Running NCCL tests in a Managed Service for Kubernetes® cluster with InfiniBand™-connected GPUs

To boost performance of the high-performance computing (HPC) and AI workloads that you run in a Managed Service for Kubernetes cluster, you can set it up so that the GPUs on its nodes are interconnected directly using InfiniBand.
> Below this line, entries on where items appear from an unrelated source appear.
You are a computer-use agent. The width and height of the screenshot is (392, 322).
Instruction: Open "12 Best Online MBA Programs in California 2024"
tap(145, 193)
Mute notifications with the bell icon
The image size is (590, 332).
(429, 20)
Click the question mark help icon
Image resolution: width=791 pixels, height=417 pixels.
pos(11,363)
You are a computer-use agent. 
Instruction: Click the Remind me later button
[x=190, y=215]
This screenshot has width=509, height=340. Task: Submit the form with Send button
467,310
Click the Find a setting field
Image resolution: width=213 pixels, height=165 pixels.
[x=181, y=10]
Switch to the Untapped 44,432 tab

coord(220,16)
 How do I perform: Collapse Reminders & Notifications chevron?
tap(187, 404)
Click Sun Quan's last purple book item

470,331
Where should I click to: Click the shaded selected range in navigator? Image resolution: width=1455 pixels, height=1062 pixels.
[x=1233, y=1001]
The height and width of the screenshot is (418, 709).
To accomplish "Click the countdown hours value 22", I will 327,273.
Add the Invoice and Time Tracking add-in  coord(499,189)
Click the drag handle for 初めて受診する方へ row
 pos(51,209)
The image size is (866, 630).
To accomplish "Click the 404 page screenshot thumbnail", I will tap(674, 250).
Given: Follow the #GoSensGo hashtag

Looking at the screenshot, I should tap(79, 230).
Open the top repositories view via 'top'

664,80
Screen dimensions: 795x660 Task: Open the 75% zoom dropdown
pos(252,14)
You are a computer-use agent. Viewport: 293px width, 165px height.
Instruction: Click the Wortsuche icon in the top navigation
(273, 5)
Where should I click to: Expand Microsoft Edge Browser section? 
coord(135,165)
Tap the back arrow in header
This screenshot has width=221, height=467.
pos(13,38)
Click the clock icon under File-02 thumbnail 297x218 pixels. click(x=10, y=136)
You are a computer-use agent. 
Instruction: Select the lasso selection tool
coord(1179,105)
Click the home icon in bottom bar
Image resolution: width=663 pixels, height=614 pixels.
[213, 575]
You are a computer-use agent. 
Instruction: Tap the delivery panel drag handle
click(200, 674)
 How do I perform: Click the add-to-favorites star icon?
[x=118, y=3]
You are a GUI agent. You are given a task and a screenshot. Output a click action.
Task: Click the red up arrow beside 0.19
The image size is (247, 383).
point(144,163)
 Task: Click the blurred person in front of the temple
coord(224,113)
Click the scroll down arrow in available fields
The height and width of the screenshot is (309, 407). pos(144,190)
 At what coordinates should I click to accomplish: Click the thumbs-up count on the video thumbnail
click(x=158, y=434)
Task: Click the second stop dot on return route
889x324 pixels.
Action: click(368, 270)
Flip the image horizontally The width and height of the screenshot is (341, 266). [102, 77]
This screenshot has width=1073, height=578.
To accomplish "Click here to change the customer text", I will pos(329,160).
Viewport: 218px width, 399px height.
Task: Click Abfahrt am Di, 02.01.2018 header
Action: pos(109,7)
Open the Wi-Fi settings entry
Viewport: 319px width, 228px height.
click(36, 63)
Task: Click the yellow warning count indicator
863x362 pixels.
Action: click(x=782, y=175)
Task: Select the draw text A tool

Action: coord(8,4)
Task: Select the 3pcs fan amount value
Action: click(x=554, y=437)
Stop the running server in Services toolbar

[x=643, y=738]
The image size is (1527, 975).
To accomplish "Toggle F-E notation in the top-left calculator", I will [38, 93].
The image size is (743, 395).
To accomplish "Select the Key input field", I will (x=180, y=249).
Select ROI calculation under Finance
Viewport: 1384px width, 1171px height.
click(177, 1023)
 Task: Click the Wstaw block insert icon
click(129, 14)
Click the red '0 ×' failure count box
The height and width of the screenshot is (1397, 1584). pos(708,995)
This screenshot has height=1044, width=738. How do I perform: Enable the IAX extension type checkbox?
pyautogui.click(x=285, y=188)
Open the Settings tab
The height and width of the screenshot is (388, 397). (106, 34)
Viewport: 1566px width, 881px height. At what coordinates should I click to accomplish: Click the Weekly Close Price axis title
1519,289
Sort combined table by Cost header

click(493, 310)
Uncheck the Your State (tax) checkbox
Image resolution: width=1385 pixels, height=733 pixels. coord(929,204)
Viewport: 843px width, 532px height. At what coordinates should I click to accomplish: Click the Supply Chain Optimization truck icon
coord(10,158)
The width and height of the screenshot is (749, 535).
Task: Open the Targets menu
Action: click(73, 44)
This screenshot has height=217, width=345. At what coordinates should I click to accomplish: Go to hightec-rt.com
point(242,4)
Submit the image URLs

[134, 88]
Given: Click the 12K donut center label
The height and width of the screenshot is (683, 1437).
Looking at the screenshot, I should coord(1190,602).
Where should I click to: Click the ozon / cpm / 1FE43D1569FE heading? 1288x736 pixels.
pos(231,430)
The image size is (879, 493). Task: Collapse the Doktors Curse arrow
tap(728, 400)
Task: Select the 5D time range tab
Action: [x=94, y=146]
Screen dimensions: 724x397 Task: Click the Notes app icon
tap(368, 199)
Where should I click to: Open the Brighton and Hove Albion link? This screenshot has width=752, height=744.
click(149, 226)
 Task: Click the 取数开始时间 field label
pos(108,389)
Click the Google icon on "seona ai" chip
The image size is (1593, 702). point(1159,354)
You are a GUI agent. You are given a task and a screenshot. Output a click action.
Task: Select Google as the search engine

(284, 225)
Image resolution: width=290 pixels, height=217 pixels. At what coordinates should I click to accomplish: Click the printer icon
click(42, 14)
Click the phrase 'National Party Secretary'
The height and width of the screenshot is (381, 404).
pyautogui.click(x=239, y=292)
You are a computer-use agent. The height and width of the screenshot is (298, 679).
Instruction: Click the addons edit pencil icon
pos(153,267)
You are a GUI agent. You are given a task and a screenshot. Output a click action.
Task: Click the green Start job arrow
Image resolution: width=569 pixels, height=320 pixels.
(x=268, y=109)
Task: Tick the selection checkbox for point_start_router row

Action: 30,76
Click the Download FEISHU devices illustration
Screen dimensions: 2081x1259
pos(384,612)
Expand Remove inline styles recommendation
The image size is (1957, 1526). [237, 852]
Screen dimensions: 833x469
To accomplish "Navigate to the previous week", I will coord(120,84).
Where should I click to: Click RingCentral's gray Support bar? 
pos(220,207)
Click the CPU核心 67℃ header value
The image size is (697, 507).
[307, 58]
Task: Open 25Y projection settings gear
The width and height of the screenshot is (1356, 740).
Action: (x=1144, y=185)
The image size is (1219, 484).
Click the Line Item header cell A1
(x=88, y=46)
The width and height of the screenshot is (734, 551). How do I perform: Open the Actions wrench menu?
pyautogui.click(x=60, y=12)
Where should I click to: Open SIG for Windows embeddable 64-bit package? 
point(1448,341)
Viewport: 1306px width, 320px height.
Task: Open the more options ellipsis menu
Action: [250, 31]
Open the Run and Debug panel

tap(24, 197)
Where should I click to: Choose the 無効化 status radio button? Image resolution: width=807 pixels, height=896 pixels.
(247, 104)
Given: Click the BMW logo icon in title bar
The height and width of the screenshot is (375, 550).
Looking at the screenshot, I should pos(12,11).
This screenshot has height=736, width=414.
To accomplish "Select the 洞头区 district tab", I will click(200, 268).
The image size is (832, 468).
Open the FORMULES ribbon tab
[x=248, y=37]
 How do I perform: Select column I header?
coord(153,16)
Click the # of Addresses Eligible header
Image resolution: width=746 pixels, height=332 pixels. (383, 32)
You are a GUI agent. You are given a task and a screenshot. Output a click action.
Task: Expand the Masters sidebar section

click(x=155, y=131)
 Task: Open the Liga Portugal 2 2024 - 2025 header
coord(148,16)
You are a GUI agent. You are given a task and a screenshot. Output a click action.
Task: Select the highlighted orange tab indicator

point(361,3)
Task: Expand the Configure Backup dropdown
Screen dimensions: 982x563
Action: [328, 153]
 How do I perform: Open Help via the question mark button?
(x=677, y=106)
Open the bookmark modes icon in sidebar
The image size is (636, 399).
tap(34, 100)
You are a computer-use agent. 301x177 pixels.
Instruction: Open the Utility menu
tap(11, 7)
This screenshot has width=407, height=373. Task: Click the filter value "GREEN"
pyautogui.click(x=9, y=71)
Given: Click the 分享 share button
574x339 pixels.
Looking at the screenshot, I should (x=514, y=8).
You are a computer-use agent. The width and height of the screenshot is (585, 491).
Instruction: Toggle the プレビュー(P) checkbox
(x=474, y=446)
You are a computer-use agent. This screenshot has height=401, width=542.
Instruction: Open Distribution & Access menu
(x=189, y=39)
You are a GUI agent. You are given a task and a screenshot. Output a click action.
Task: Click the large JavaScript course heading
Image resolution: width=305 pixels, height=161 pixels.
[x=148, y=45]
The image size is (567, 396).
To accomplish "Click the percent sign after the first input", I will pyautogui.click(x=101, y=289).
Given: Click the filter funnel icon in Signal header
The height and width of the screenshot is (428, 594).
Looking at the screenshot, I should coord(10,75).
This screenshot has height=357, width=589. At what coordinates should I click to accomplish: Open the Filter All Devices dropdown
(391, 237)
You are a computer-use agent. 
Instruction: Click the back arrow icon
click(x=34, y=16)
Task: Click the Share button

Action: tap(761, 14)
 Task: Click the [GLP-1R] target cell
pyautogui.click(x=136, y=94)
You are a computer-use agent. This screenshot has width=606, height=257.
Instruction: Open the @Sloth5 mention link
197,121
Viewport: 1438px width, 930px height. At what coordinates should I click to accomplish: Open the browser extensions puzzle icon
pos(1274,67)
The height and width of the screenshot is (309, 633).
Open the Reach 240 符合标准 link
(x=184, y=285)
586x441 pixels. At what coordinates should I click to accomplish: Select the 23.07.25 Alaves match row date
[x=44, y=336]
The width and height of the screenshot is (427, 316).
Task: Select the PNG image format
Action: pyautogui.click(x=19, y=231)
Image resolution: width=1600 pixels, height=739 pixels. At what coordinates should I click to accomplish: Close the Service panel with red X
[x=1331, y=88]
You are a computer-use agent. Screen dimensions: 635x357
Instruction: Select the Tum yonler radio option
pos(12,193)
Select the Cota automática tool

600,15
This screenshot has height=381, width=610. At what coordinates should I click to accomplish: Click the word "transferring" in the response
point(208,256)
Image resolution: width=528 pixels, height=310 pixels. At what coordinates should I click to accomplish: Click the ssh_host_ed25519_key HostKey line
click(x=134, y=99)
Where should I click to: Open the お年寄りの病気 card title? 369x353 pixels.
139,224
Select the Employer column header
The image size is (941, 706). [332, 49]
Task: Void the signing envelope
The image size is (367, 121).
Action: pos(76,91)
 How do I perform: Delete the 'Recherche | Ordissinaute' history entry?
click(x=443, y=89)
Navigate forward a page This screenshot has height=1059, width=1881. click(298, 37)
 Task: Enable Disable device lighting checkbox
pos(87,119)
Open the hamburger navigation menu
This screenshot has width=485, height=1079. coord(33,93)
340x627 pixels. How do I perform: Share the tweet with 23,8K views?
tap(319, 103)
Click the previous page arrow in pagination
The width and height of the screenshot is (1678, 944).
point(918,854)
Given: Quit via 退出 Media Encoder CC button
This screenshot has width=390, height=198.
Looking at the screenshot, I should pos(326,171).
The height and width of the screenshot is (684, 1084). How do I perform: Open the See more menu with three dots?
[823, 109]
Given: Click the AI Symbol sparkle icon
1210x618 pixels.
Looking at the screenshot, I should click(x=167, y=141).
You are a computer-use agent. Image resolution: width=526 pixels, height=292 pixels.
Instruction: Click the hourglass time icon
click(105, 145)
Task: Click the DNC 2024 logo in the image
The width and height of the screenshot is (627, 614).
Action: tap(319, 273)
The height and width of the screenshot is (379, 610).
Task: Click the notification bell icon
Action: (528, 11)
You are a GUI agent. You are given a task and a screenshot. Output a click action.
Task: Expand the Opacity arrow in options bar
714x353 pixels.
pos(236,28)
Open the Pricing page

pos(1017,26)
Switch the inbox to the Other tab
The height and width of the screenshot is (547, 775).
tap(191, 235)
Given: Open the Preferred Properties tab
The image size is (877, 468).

In this tutorial, you will create a Managed Service for Kubernetes cluster with GPUs interconnected using InfiniBand, install operators and drivers from NVIDIA on it, and run NVIDIA NCCL tests to check InfiniBand performance.

Costs

The tutorial includes the following chargeable resources:

Prerequisites

Install and configure the Nebius AI Cloud CLI.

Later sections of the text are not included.